SEZIONE DEL DOCUMENTO:

********************

È il 1947 e l’Italia è appena uscita da cinque anni di guerra. Il paese è in rovina. Ci sono più di due milioni di disoccupati e l’inflazione è alle stelle. A Napoli alcuni vivono in caverne di tufo; nella valle del Po, in capanne infestate dalle zanzare, che portano la malaria. Tutto è ancora razionato, soprattutto la carta. Eppure dei geniacci capiscono che l’Italia, più di ogni altra cosa, ha bisogno di sognare e inventano il fotoromanzo.
A poche settimane di distanza l’una dall’altra, le riviste Il mio sogno e Bolero film pubblicano i primissimi fotoromanzi. Il mio sogno è opera del giornalista Stefano Reda, mentre Bolero film è un prodotto dell’editore Mondadori. Il suo direttore, Luciano Pedrocchi, rivendica la paternità di quello che all’epoca è considerato un neologismo: la parola “fotoromanzo”, che compare sulla copertina del primo numero di Bolero film.
Secondo lo scrittore Guido Conti, il vero inventore del fotoromanzo è in realtà Cesare Zavattini. Per la rivista Il Milione, che dirigeva già tra il 1938 e il 1939, lo sceneggiatore di Sciuscià aveva inventato la rubrica Una giornata con…, un racconto che univa testo e foto per descrivere la giornata in compagnia di un attore o trascorsa in un’emittente radiofonica, creando così un nuovo procedimento narrativo, ripreso poi dal fotoromanzo.

********************

ELENCO ARCHIVIATO:

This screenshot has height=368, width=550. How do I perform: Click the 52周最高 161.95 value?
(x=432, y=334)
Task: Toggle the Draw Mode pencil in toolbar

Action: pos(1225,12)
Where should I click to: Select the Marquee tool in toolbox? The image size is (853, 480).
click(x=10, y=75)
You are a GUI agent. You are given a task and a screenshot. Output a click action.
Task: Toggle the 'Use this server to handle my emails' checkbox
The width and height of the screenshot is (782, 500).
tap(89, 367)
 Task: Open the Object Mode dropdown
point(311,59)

********************

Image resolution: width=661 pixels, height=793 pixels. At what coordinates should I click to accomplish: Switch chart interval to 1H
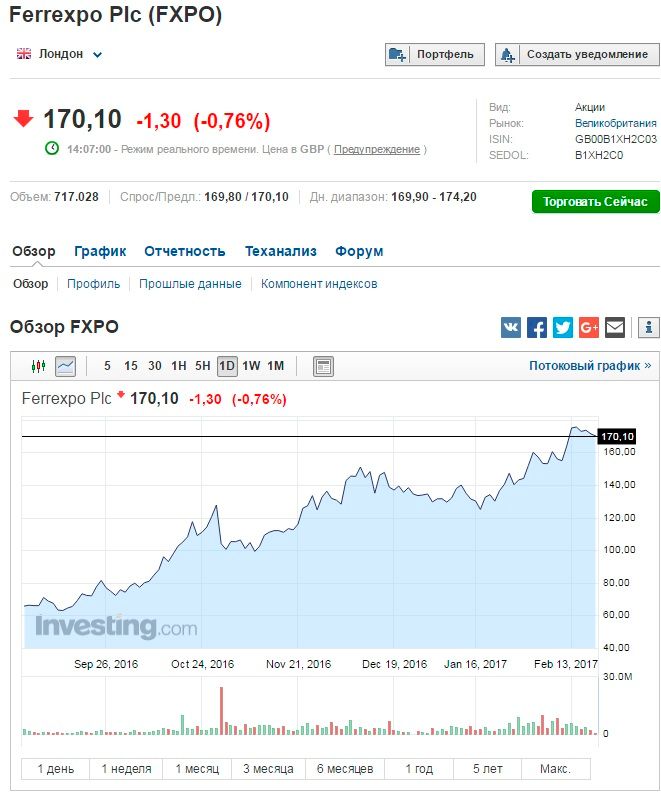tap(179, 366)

********************

ESERCIZIO ASSEGNATO A: Elenca tutte le riviste nominate nel testo sul fotoromanzo.
ESERCIZIO ASSEGNATO B: Riporta in una tabella Markdown con le colonne Nr e Riga le righe dell'elenco dalla riga con "Where should I" fino alla riga con "point(311,59)" compresa, escludendo le righe vuote.

SOLUZIONE COMPLETA A:
- Il mio sogno
- Bolero film
- Il Milione

SOLUZIONE COMPLETA B:
| Nr | Riga |
|---|---|
| 1 | Where should I click to: Select the Marquee tool in toolbox? The image size is (853, 480). |
| 2 | click(x=10, y=75) |
| 3 | You are a GUI agent. You are given a task and a screenshot. Output a click action. |
| 4 | Task: Toggle the 'Use this server to handle my emails' checkbox |
| 5 | The width and height of the screenshot is (782, 500). |
| 6 | tap(89, 367) |
| 7 |  Task: Open the Object Mode dropdown |
| 8 | point(311,59) |